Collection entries

Start of Block

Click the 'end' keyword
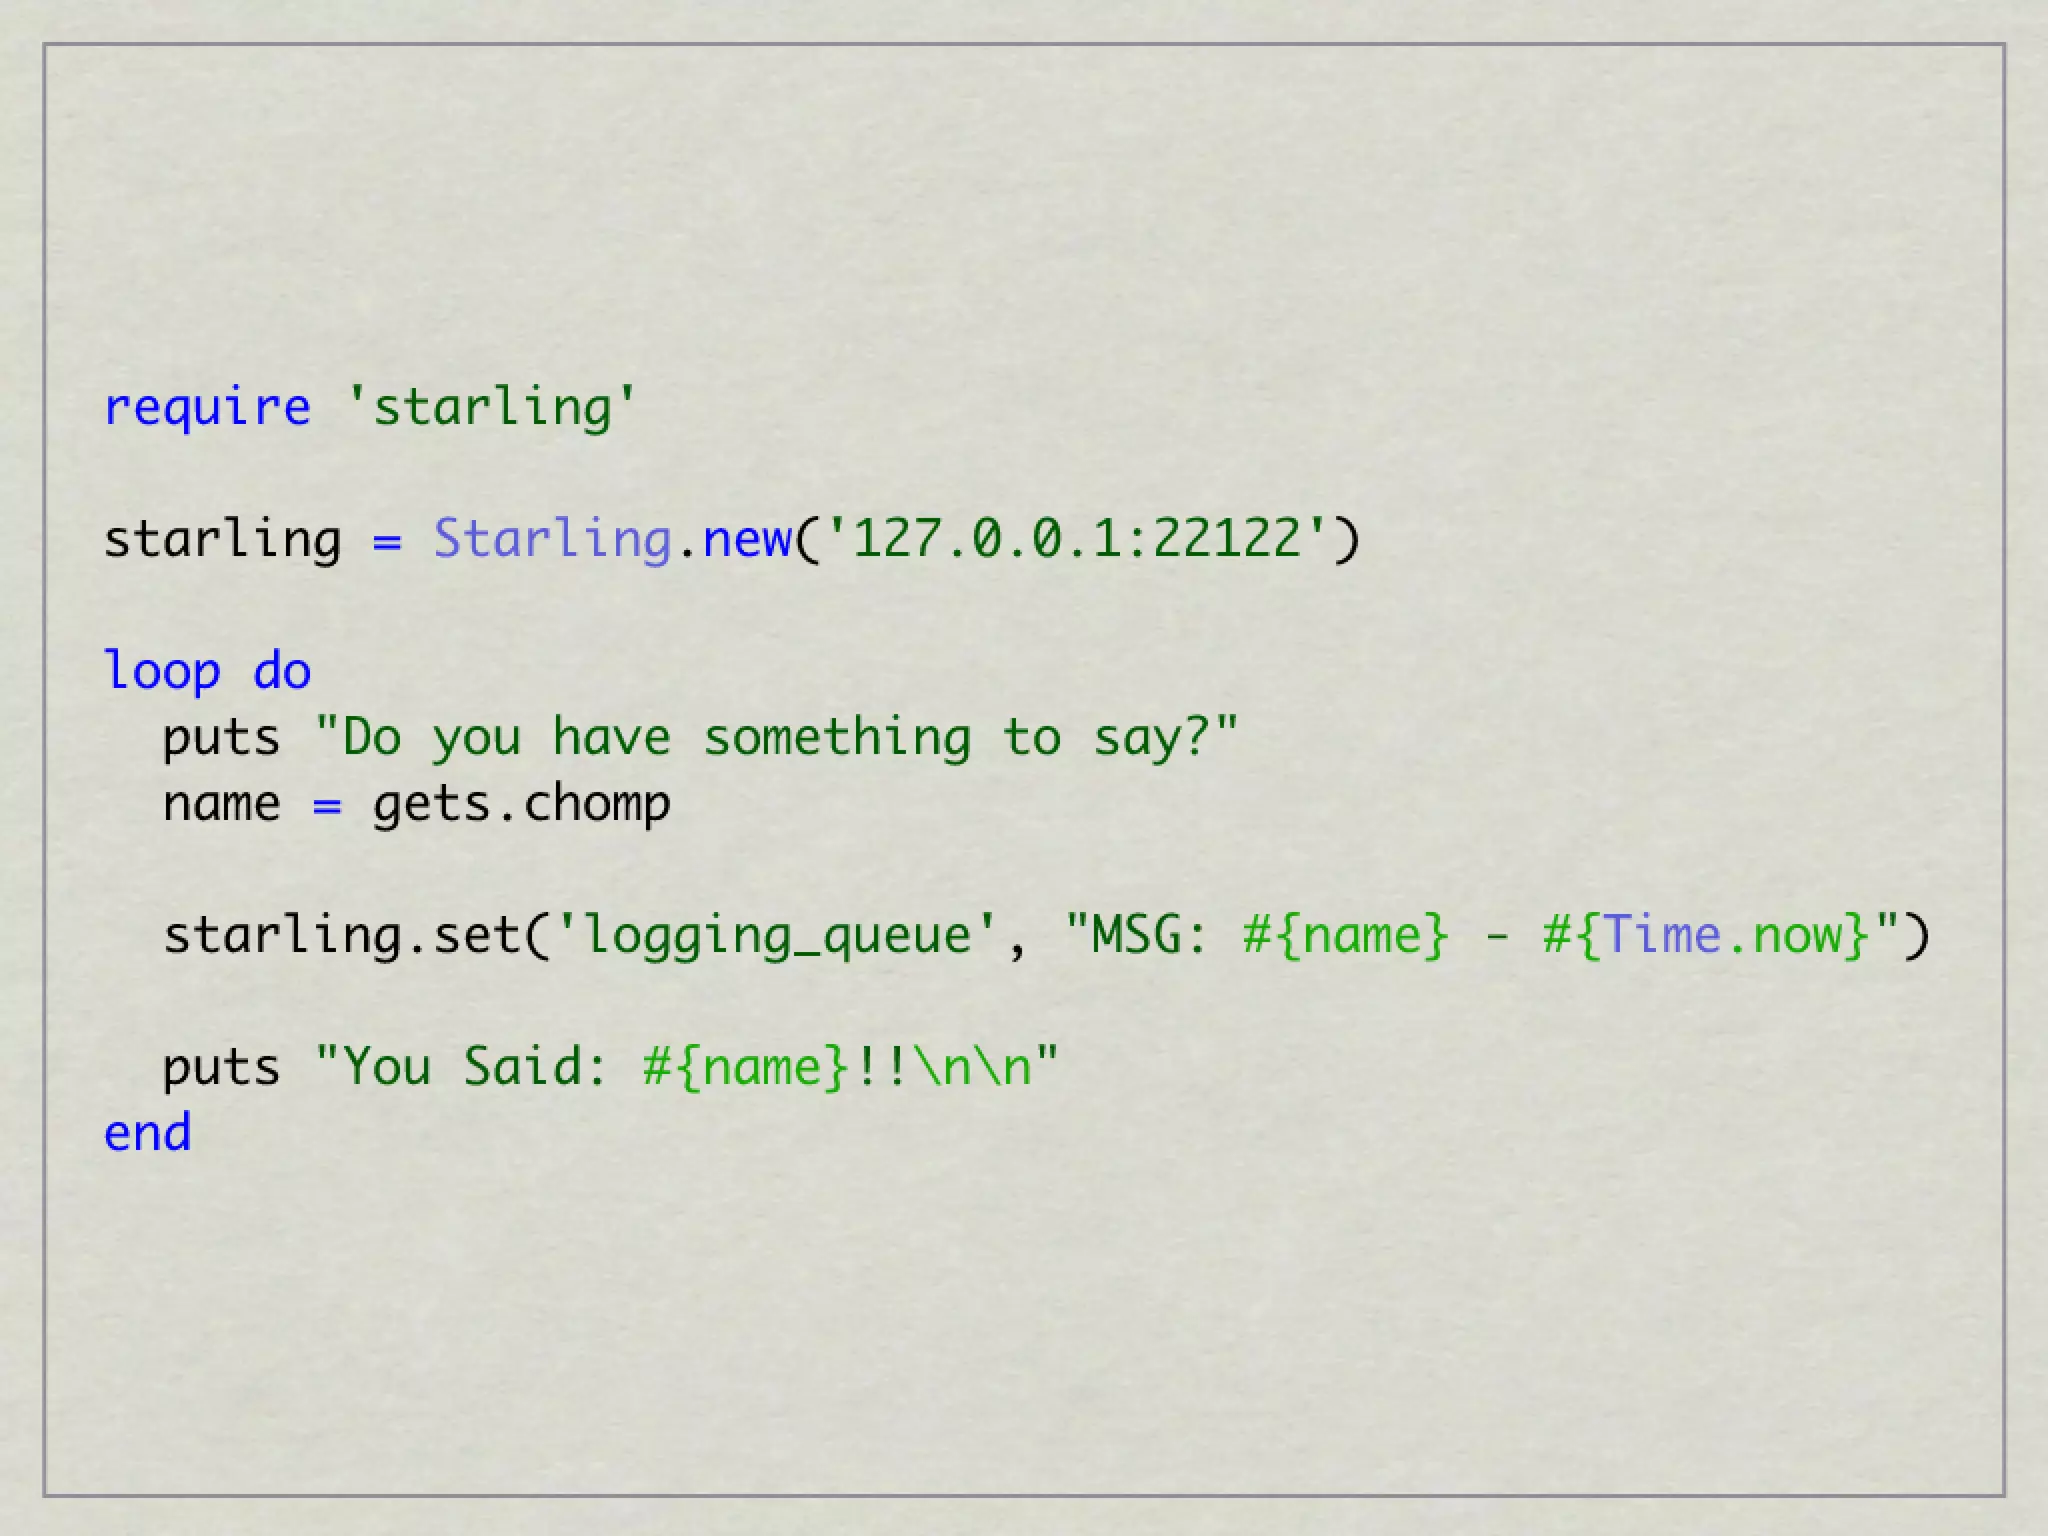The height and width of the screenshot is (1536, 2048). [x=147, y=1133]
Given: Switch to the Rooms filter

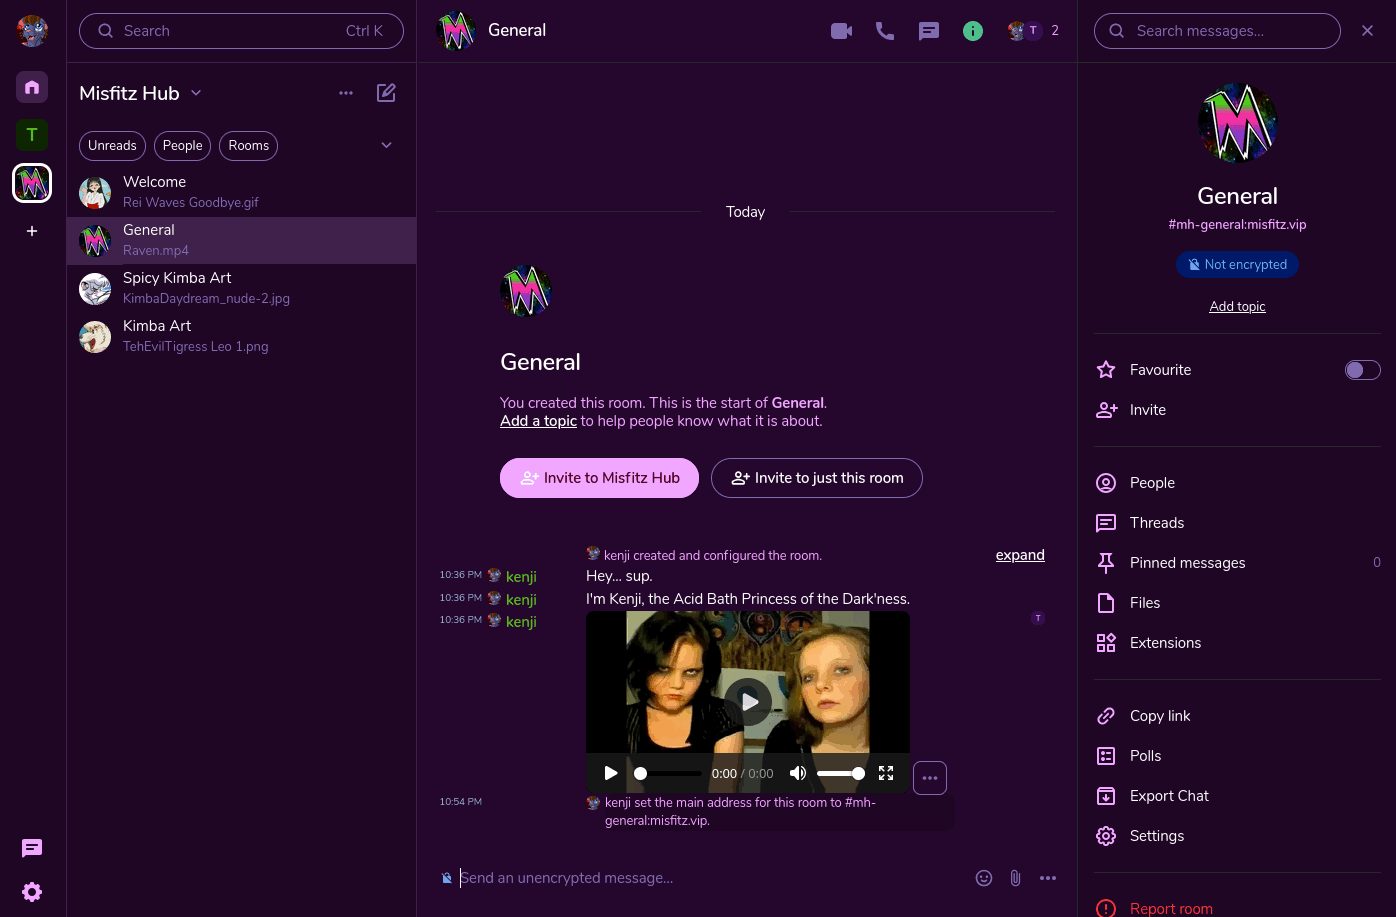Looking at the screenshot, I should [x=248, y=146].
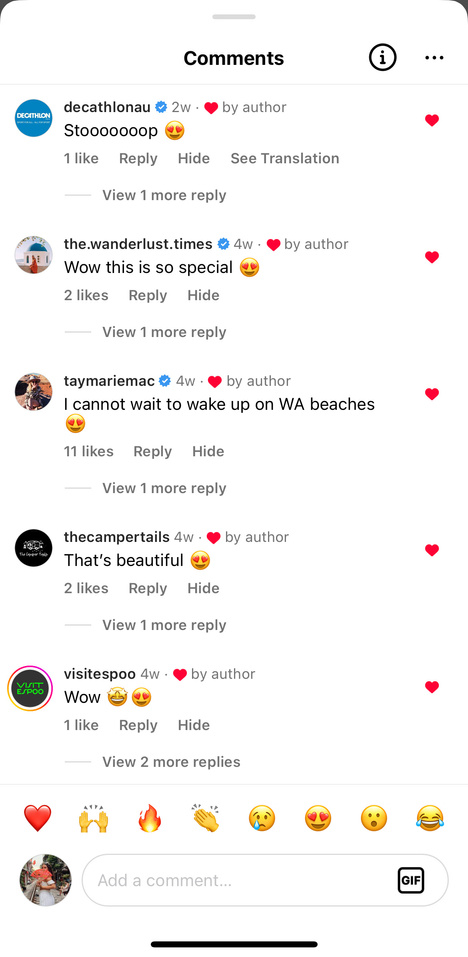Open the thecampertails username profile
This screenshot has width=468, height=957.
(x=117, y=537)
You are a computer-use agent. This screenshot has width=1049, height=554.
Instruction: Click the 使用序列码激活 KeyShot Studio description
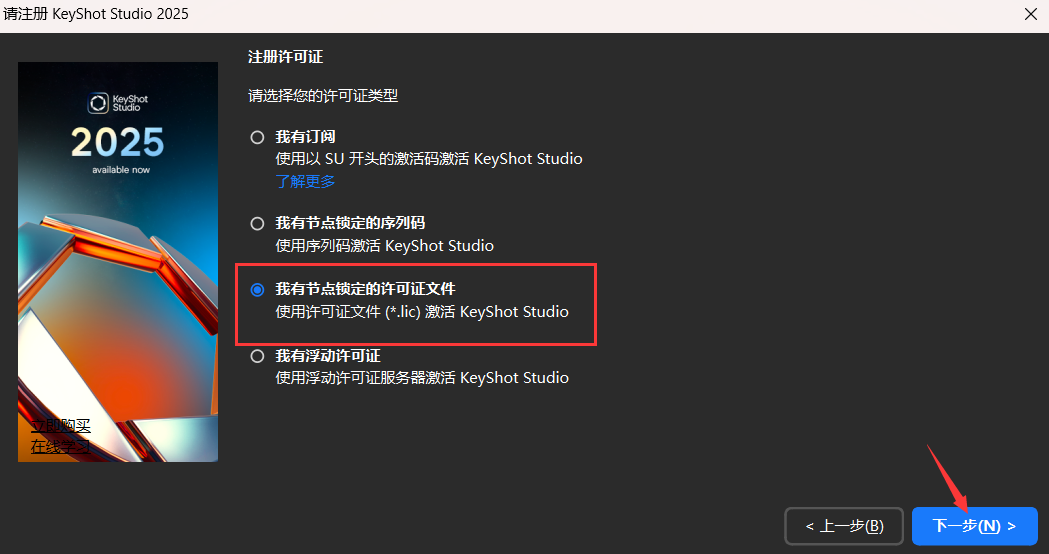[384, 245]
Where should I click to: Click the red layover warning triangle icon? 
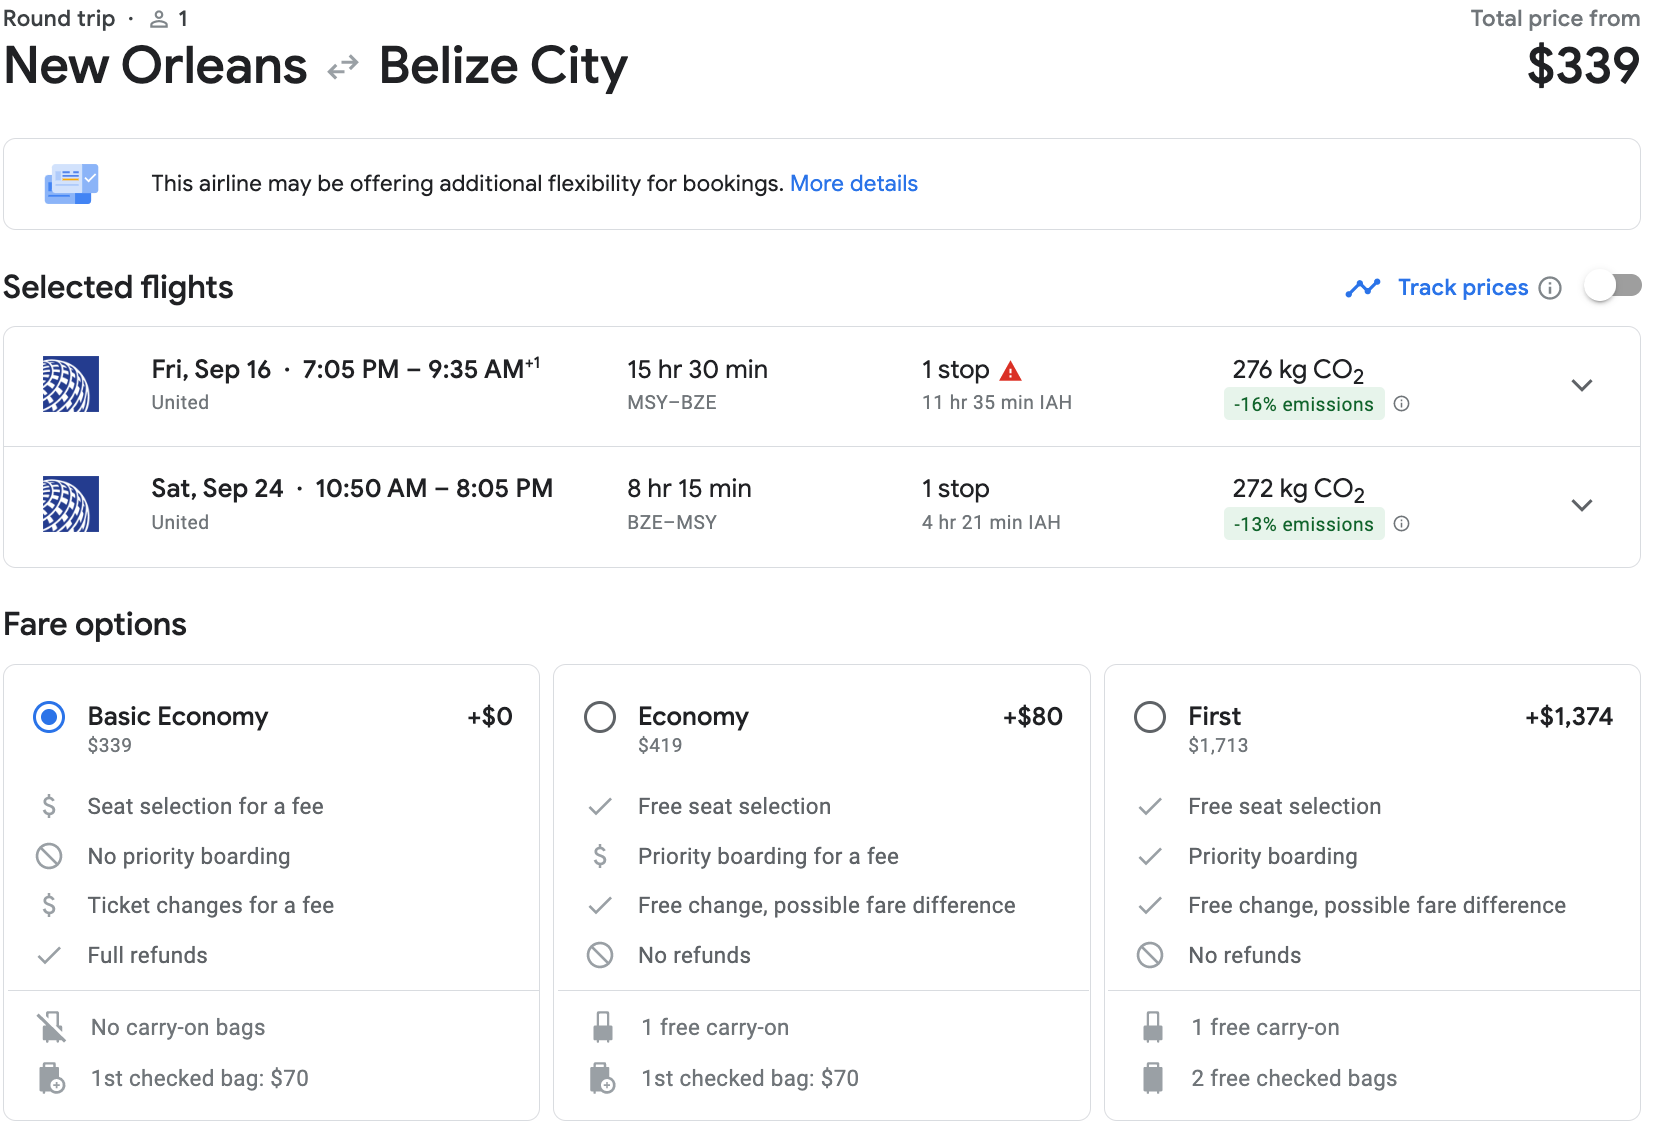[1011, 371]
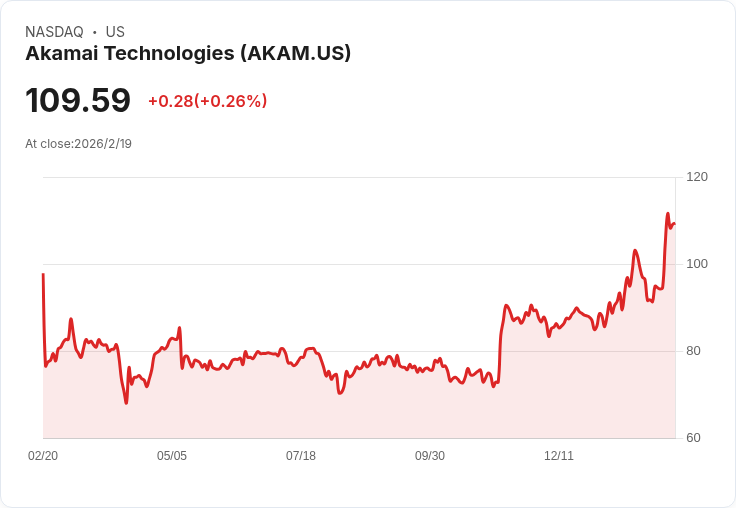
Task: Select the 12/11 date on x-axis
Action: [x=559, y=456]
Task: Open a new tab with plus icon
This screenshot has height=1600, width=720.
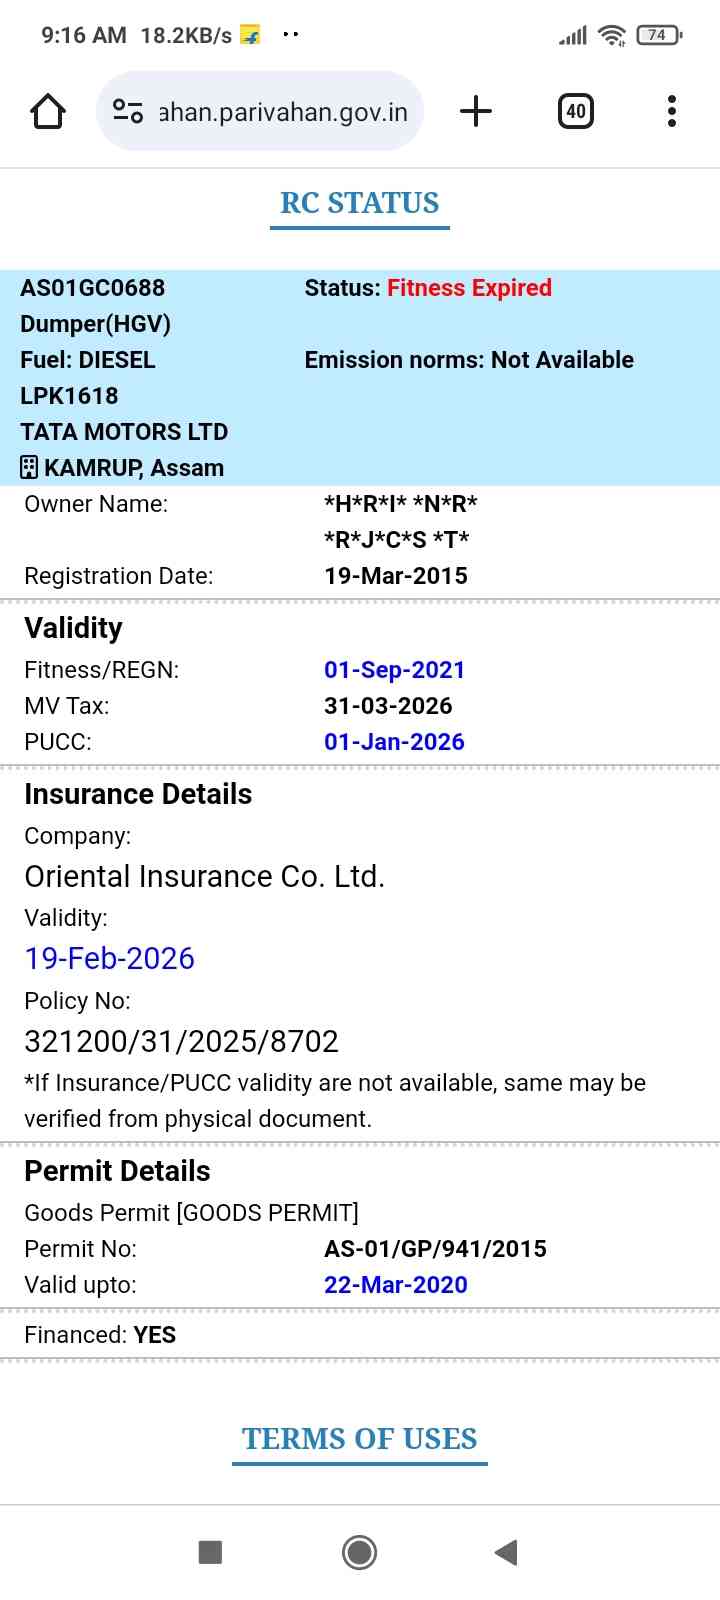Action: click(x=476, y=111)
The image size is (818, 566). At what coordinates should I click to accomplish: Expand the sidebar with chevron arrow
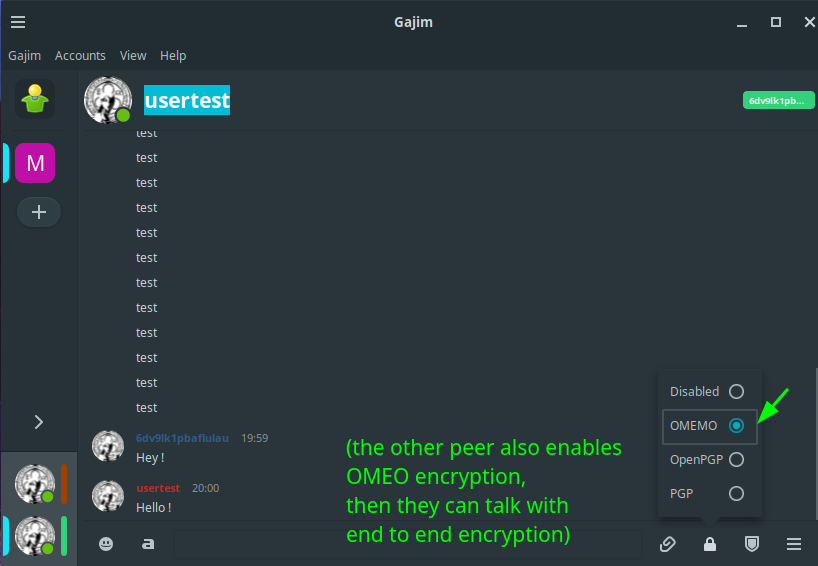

End of Block

* What you need to do
If a line contains the word "with", it counts; please state how many such lines the records above have, and nothing more.

* Your response
2